The majority of perinatal NG2⁺OP cells are proliferative and express cdk2 in vivo. Brain sections of SVZ from P6 CNP–GFP mice were immunostained with either (A–D, representing the same field) NG2 (blue) and anti-cdk2 (red) antibodies, or (E–H, representing the same field) with NG2 (blue) and anti-PCNA (red) antibodies. Images were obtained from the subventricular zone. At P6, the majority of GFP⁺/NG2⁺ cells were also stained with anti-cdk2 (A–D, arrows inD) or with anti-PCNA antibodies (E–H, arrows in H) (see Fig. 6 for quantitation). Scale bar, 20 μm.

Fig. 6.

Cdk2 expression and cell proliferation are downregulated between perinatal and adult oligodendrocyte progenitor cells. Subventricular zone (SVZ), subcortical white matter (SCWM), and cerebellar white matter (CBL) from CNP–GFP mice were analyzed by immunostaining at P6 and P30, to assess the number of cdk2- (A) and PCNA-expressing (B) cells within the NG2⁺/GFP⁺ population at distinct developmental stages. Histograms represent mean ± SEM. Total GFP⁺ cells counted ranged between 483 and 641 at P6, and between 409 and 455 at P30.

Fig. 7.

Coexpression of PCNA and cdk2 in CNP-GFP⁺ cells in vivo. Brain sections from P6 CNP–GFP mice A–D, representing the same field were immunostained with anti-cdk2 (B, red) and anti-PCNA (C, blue) antibodies.
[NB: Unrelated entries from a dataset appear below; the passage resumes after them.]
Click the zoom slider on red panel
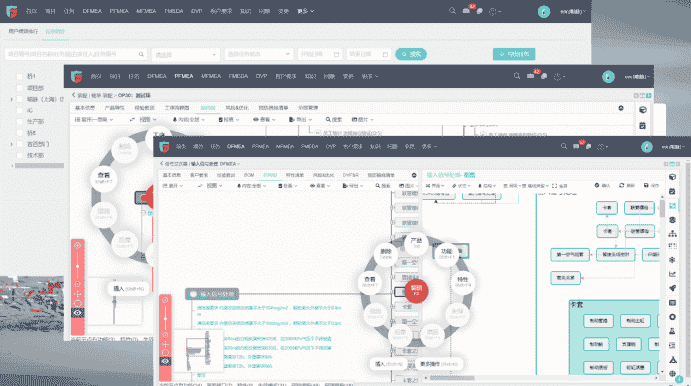The width and height of the screenshot is (691, 386). coord(165,318)
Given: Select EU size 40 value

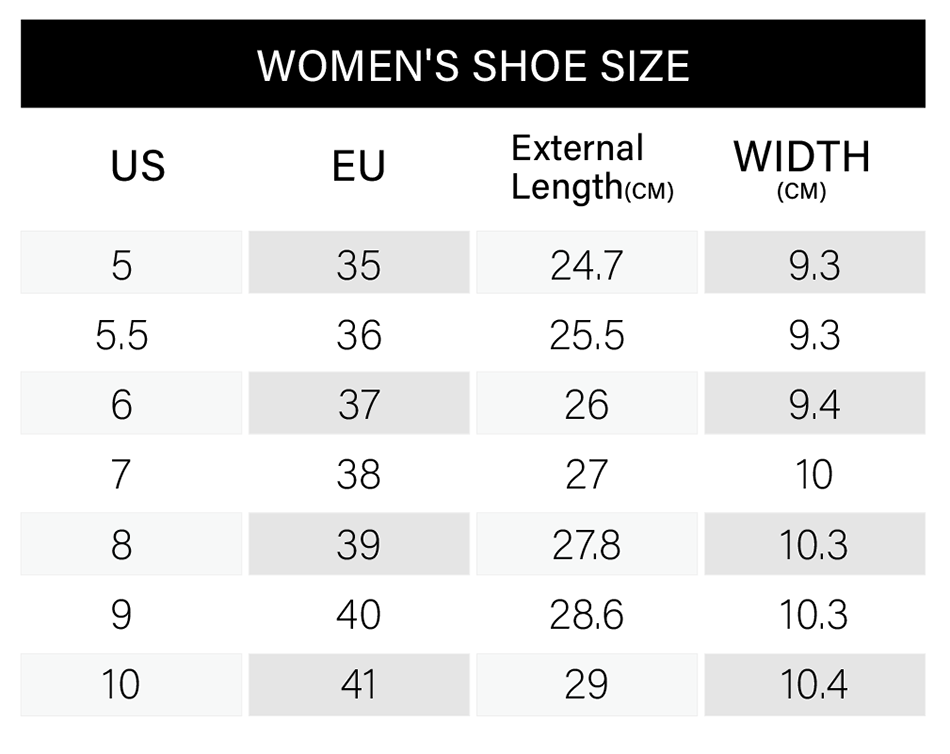Looking at the screenshot, I should 359,615.
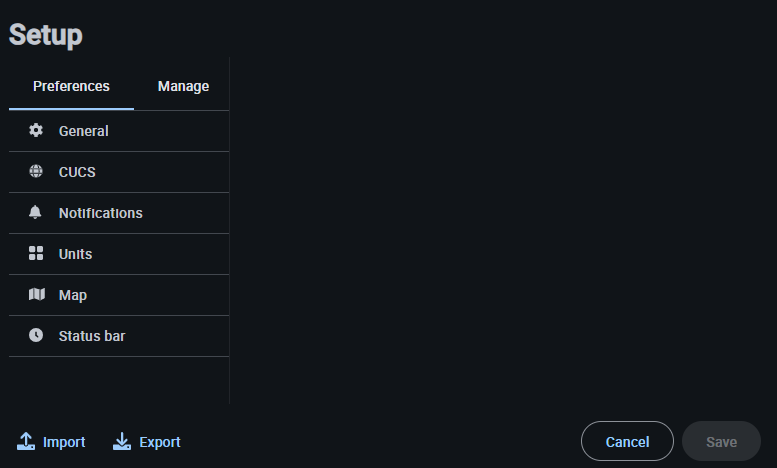
Task: Click the Export download icon
Action: point(122,441)
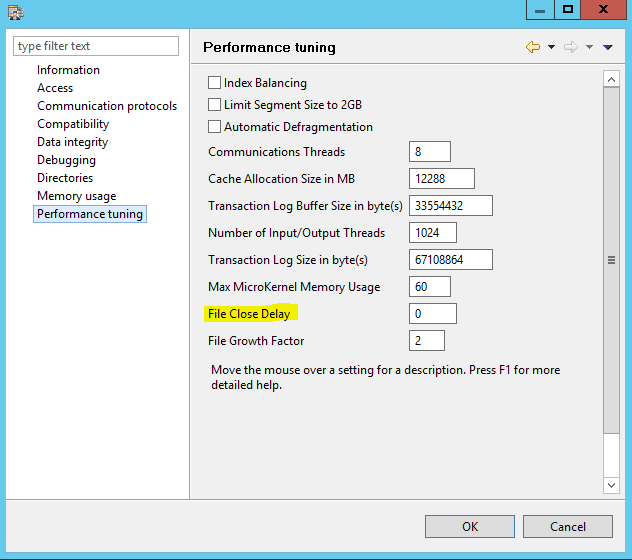The width and height of the screenshot is (632, 560).
Task: Click the scroll up arrow
Action: [611, 78]
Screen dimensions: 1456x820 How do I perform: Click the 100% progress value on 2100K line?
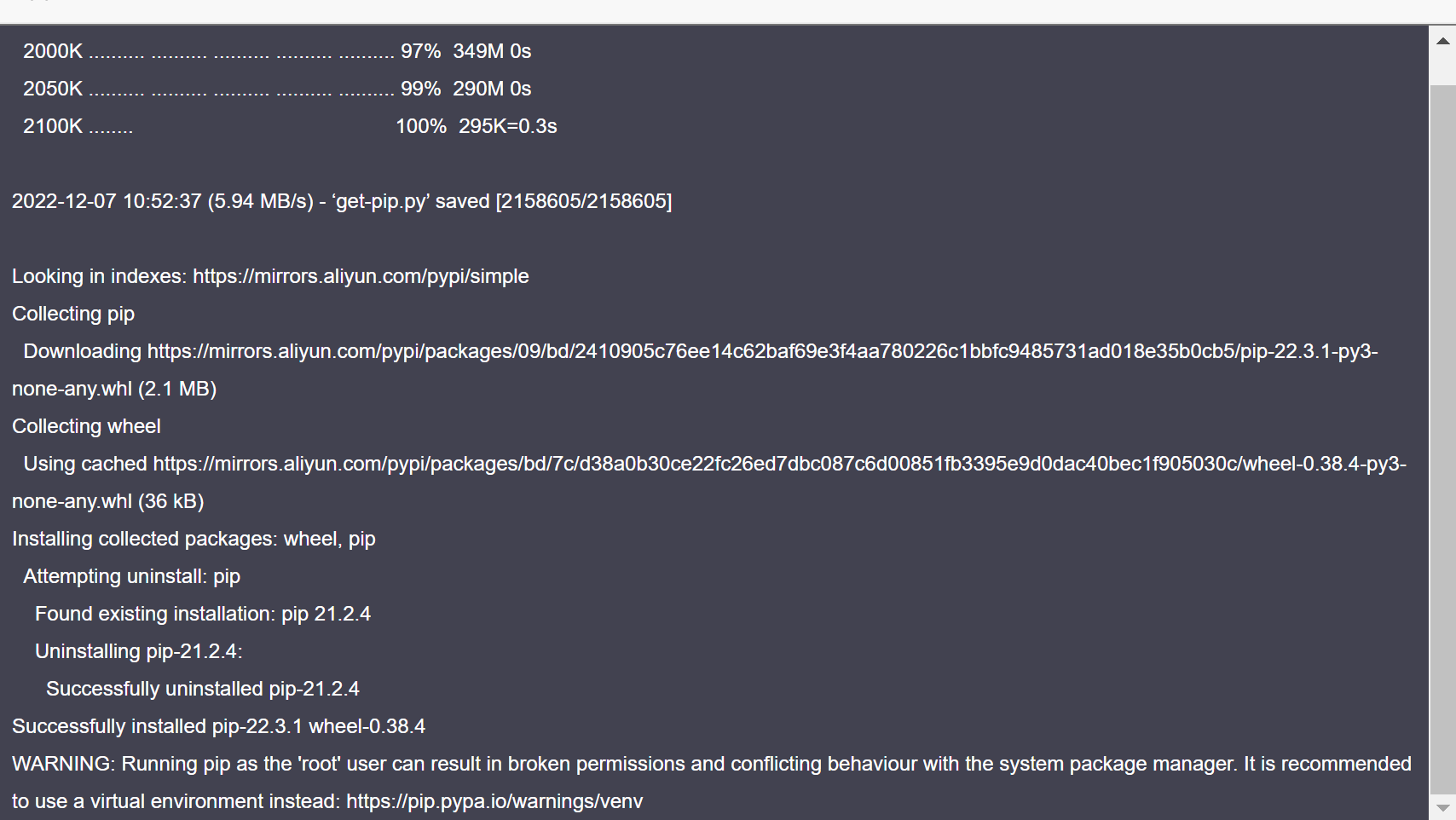click(x=420, y=126)
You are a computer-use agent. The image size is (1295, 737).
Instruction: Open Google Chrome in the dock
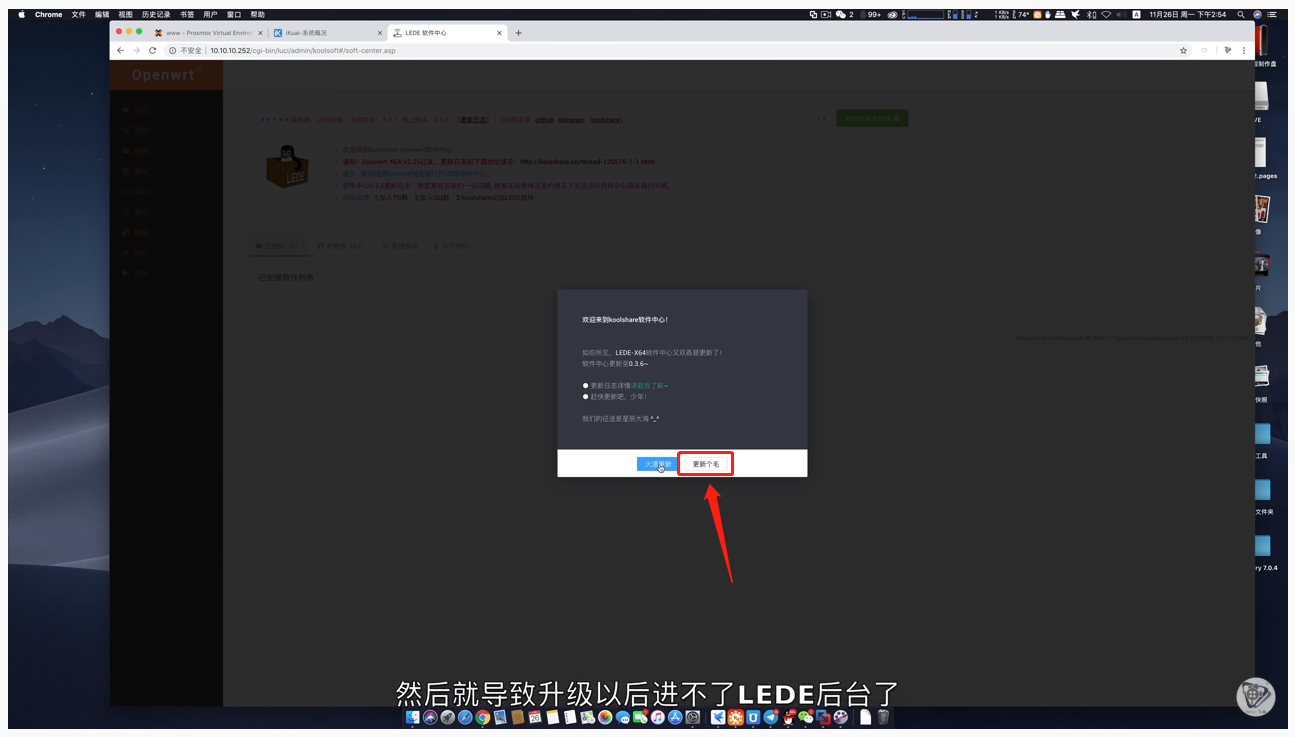click(x=483, y=717)
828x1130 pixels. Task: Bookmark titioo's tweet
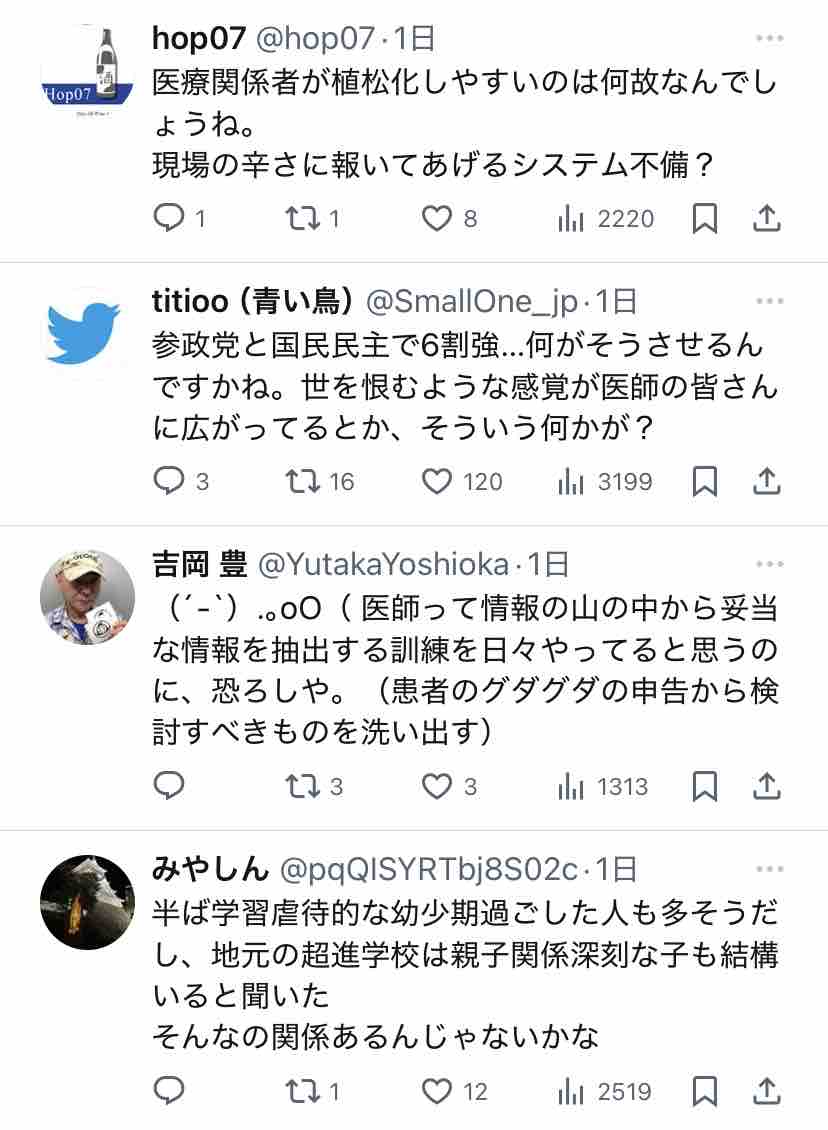click(704, 481)
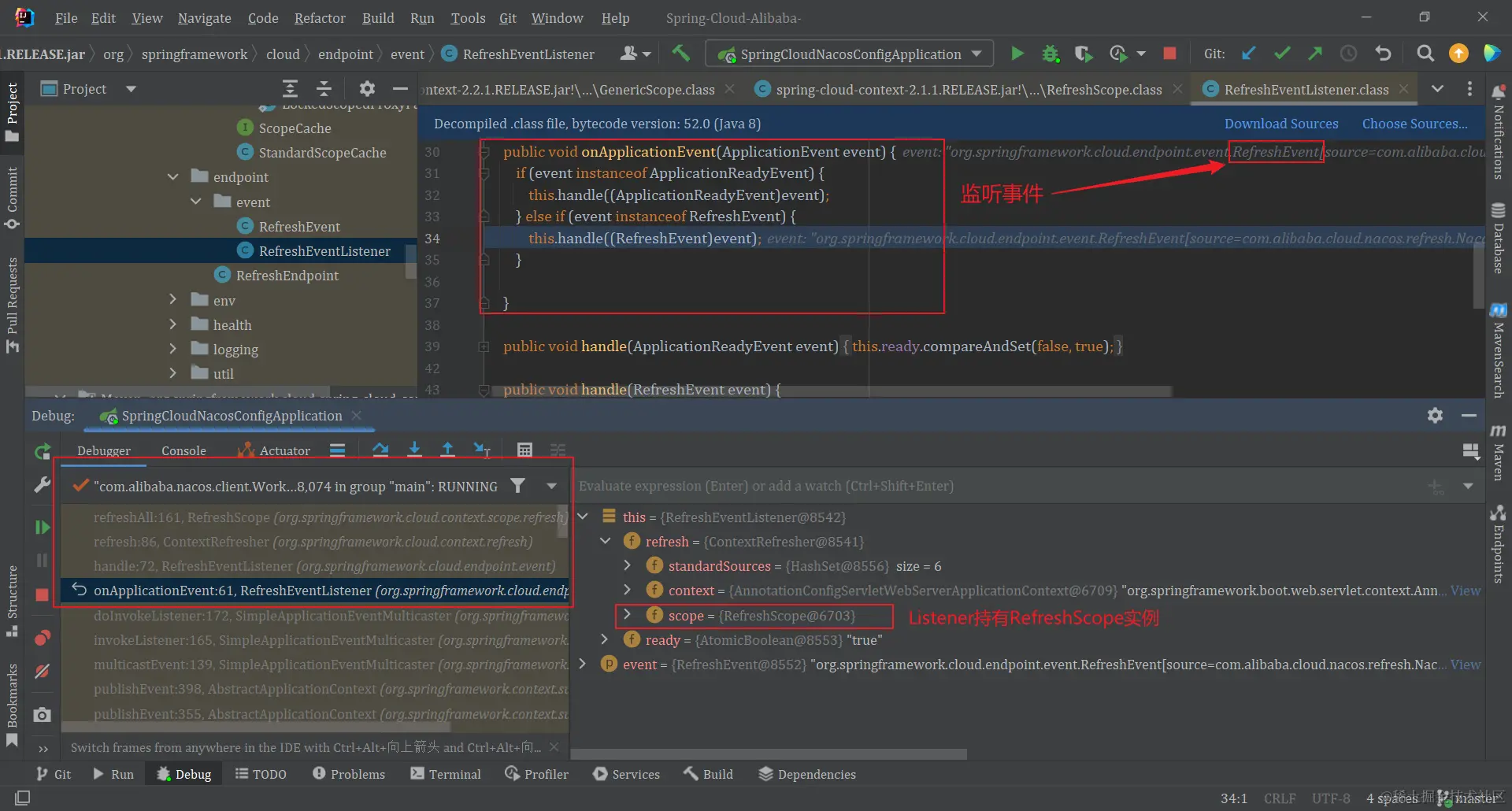The height and width of the screenshot is (811, 1512).
Task: Switch to the Console debug tab
Action: (183, 450)
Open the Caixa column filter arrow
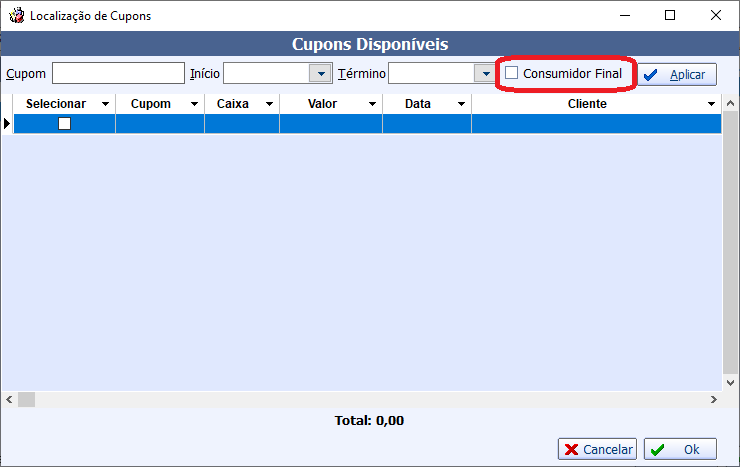 (x=269, y=104)
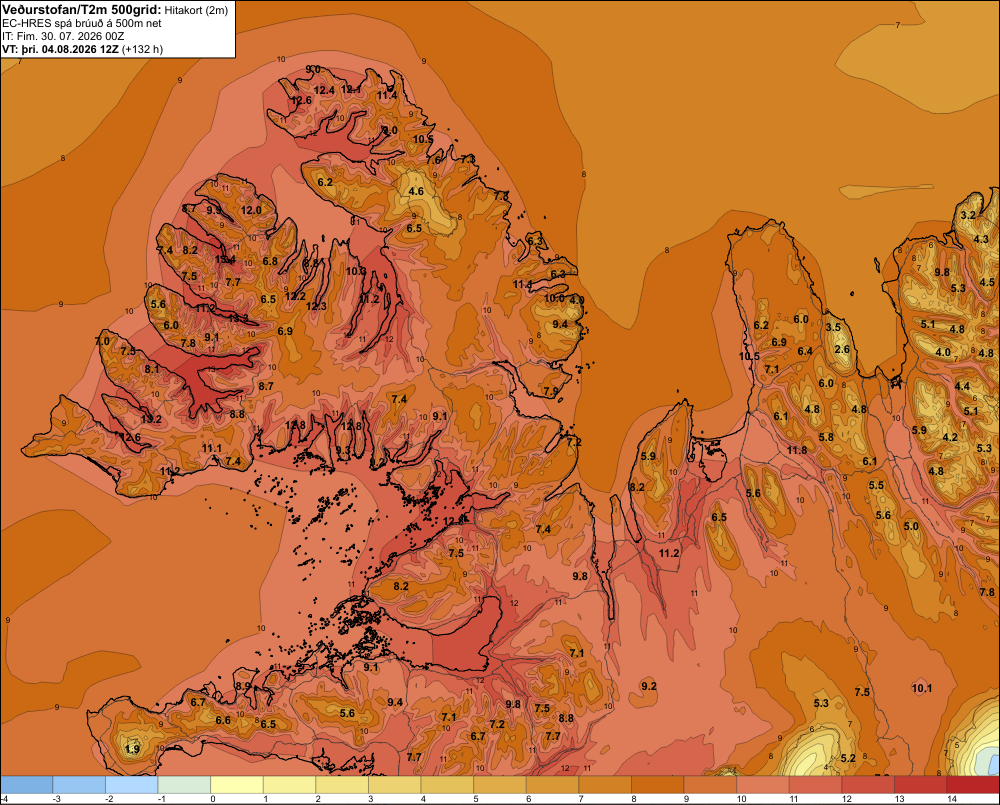Select the 9.2 temperature label inland
The height and width of the screenshot is (805, 1000).
pos(649,686)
Images represent the same microscopic field obtained from the subventricular zone at P6. The majority of proliferating PCNA⁺/GFP⁺ oligodendroglial cells coexpressed cdk2 (white arrows; see Fig. 8 for quantitation), whereas most of the cdk2-negative oligodendroglial cells were found to be nonproliferative, i.e., PCNA-negative (yellow arrows). Scale bar, 20 μm.

Fig. 8.

Proliferating GFP⁺oligodendroglial cells express sustained levels of cdk2 during development. Subventricular zone (SVZ), subcortical white matter (SCWM), and cerebellar white matter (CBL) from CNP–GFP mice were analyzed by immunostaining at P6 and P30, to assess the number of PCNA- and cdk2-co-expressing cells within the GFP⁺ population at distinct developmental stages. A shows the percentage of PCNA⁺ cells also expressing cdk2, whereasB indicates the percentage of cdk2⁺cells also expressing PCNA. Histograms represent mean ± SEM. Total GFP⁺ cells counted ranged between 483 and 597 at P6 and between 409 and 455 at P30.